Dawkins' [15] examples of memes, such as, pots, arches and clothes fashions, would naturally belong to Cloak's [12]) `m-culture'; only the cultural instructions inside the brain which produced these artefacts would be considered the replicator whose `purposes' are being served by these things. Dawkins [16] later clarifies his position by adopting the i-culture-m-culture distinction;

"I was insufficiently clear about the distinction between the meme itself, as replicator, on the one hand, and its 'phenotypes effects' or 'meme products' on the other. A meme should be regarded as a unit of information residing in a brain (Cloak's 'i-culture')." (Dawkins [16], p109).

Despite this helpful clarification the distinction between memes and their phenotypes has been overlooked by subsequent authors, adding to the confusion generated by Dawkins' [15] lack of clarity. For an example of such confusion I would like to use Dennett's [19, 20] now famous maxim;

"A scholar is just a library's way of making another library." (Dennett [19], p 202; [20], p 346)

Whilst there is no doubting the shock value upon the reader, Dennett's maxim is quite problematic. One could compare Dennett's [19, 20] statement to the (Batesman [3]) quotation; "a bird is the nest's way of making another nest", in genetics. Dawkins [16] points out that Bateson's remark, which arose from an argument that genetic determinants of development are necessary but not sufficient, is wrong in Dawkins' view because the nest is not a replicator. The gene is the replicator, and both the bird and the nest are phenotypic expressions of those genes. As Dawkins [16] puts it; "A nest, like a bird, is the gene's way of making another gene." (Dawkins [16], p98)

Dennett appears to suggest that we should consider that a library (presumably the `information' housed within a library) is a replicator, and the scholar (a person who studies books) a phenotype. However, Dennett [20] goes on to suggest that language (oral or written) is a `vehicle' for invisible memes, which are the cultural replicators. This would suggest perhaps that Dennett does not hold the position that a library is a replicator, but something like a meme vehicle. In which case we might be better off saying that; libraries, as vehicles for the memes, serve to promote the replication of those memes (among scholars). Not as punchy as the original, but much clearer I think, and also consistent with Cloak's [12] original work, where a library would be a class of m-culture, the function of which is the maintenance and propagation of i-culture.

There are two points I hope to have brought out from this brief review of the problem.

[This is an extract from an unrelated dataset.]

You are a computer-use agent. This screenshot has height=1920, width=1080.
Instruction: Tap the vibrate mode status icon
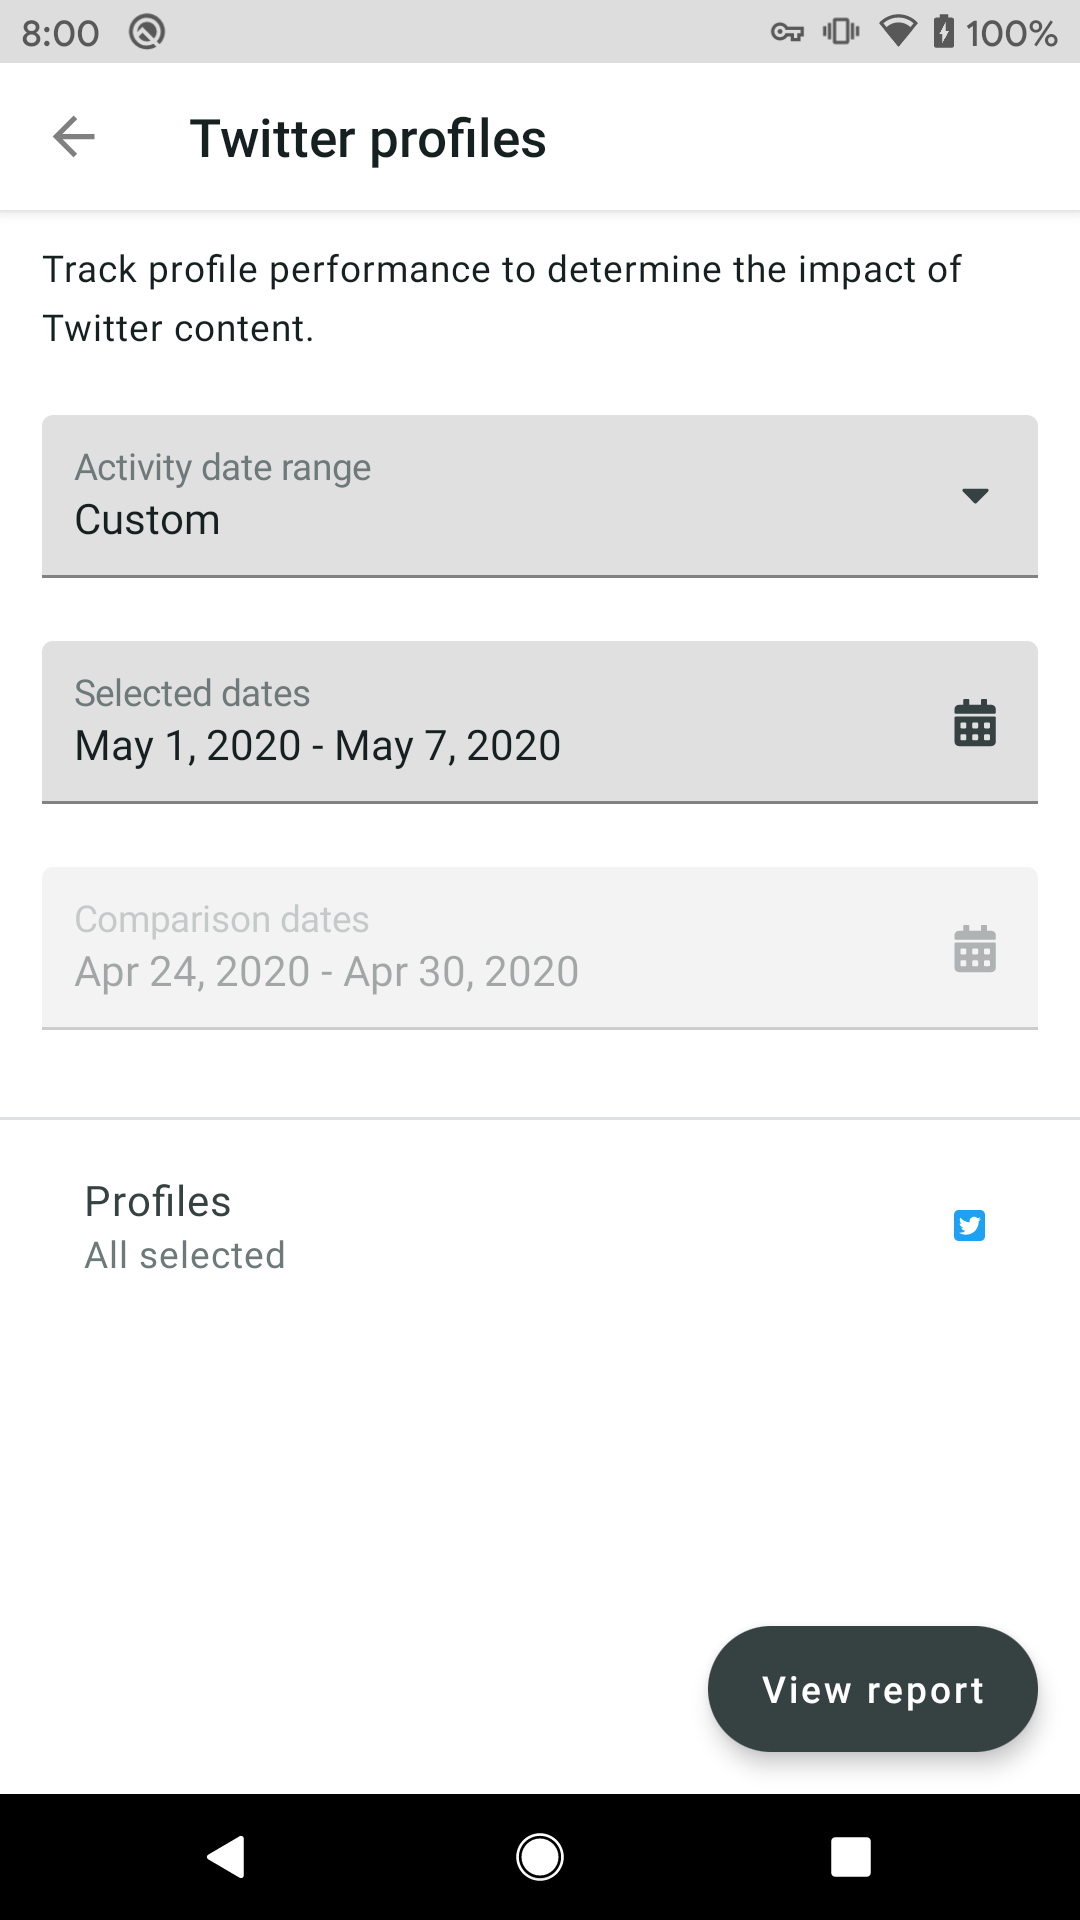pos(840,32)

Firstly, that some of the problems of defining memes and making a firm distinction between replicator/phenotype, stem from Dawkins' [15] lack of clarity and the overlooking, by subsequent authors, of Cloak's [12] work and Dawkins' [16] correction. Secondly, that Cloak's [12] work is worthy of greater consideration than it currently appears to enjoy, as it generates some rigid definitions and distinctions which much of memetics has so far lacked.


3 Lamarckian Heredity

Why did such usually clear and consistent writers fudge the important issue of replicator/phenotype distinction? I suspect one reason was because Dawkins and contemporaries realised that they were proposing an evolutionary system which appeared to work on Lamarckian-like principles - that is, a system which involved the inheritance of acquired characteristics. Given that Darwinists had spent the best part of 100 years trying to explain why biological evolution was not Lamarckian and trying to undo some of the misconceptions generated by this alternative model, it seems possible that they drew back at the last for fear of resurrecting an old `enemy'.

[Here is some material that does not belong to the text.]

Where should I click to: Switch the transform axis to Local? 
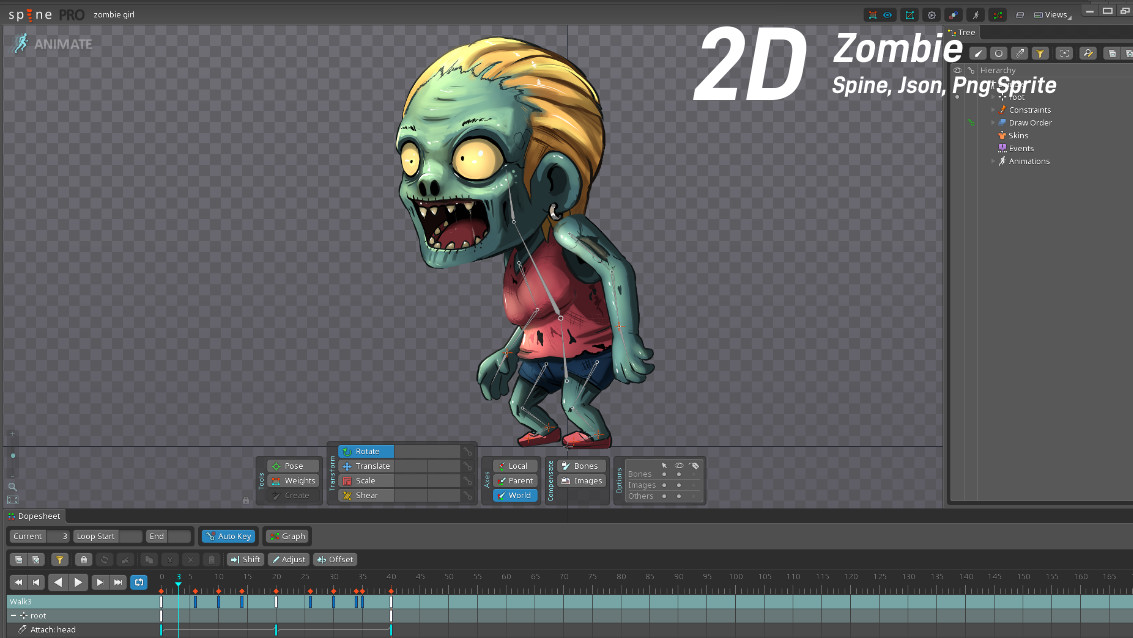coord(514,465)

Lamarckian heredity is now widely rejected as the mechanism for inheritance within biological systems (although there have been occasional scares, see Dawkins, (1982) [17]. Lamarck's theories on evolution and inheritance have been often mis-represented or mis-understood, (c.f. Hull [26]). Within memetics we tend to refer to the fact that culture is acquired by directly copying the phenotype as `Lamarckian' (e.g. Boyd and Richerson [8]). Put simply, the view that a blacksmith's son will inherit the developed arm muscles of the blacksmith, is as simply untrue as the idea that a dog which loses a leg will give birth to three legged puppies. Organisms do not appear to inherit the changes made to the phenotype during the lifetime of the parent organism. Although this is untrue for biological systems, something like Lamarckian inheritance may exist for cultural systems.

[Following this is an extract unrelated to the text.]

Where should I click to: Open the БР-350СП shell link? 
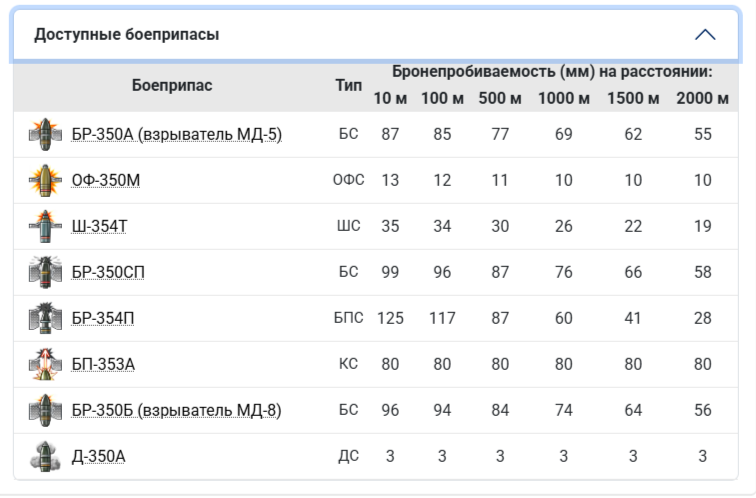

Short of some kind of telepathy it is difficult to see how instructions for a cultural behaviour inside one person's brain could be transmitted to another person's brain without the mediation of a phenotype. The mediation of the phenotype may be enough to call cultural inheritance `Lamarckian', but of more interest is the question of whether accidental deviations in the phenotype are acquired by the new host. As Blackmore [4] explains, this is not always the case. She gives the example of telling a story with a hoarse voice. When the new host of the story retells the tale, they do not do so with the same hoarse voice. It may be the case that human beings are very resistant to this kind of `Lamarckian' inheritance, and that changes accidentally acquired by the phenotype are not automatically adopted by potential hosts.

Although some theorists (e.g. Boyd and Richerson [8]; Gabora [23]) appear certain that cultural inheritance is `Lamarckian', others (e.g. Dawkins [16]; Hull [26]; Blackmore [4]) seem to have reservations, and question the relevance of the term when applied to cultural evolution. In one sense there is a causal arrow from phenotype to replicator in that the synthesis of a cultural instruction proceeds from the interaction of a potential host and the phenotype of that instruction; and this may be called `Lamarckian'. In another sense the system appears remarkably resistant to accidental noise within the phenotype, often synthesising the cultural instruction without that acquired characteristic of the phenotype. It is not clear whether cultural inheritance is Lamarckian (in the sense given above), or merely occasionally Lamarckian. Therefore, it seems sensible to conclude that cultural inheritance is mediated through the phenotype, and that the possibility exists that characteristics acquired by the phenotype can also be inherited. It may be better to drop the term `Lamarckian' altogether (c.f. Blackmore [6]).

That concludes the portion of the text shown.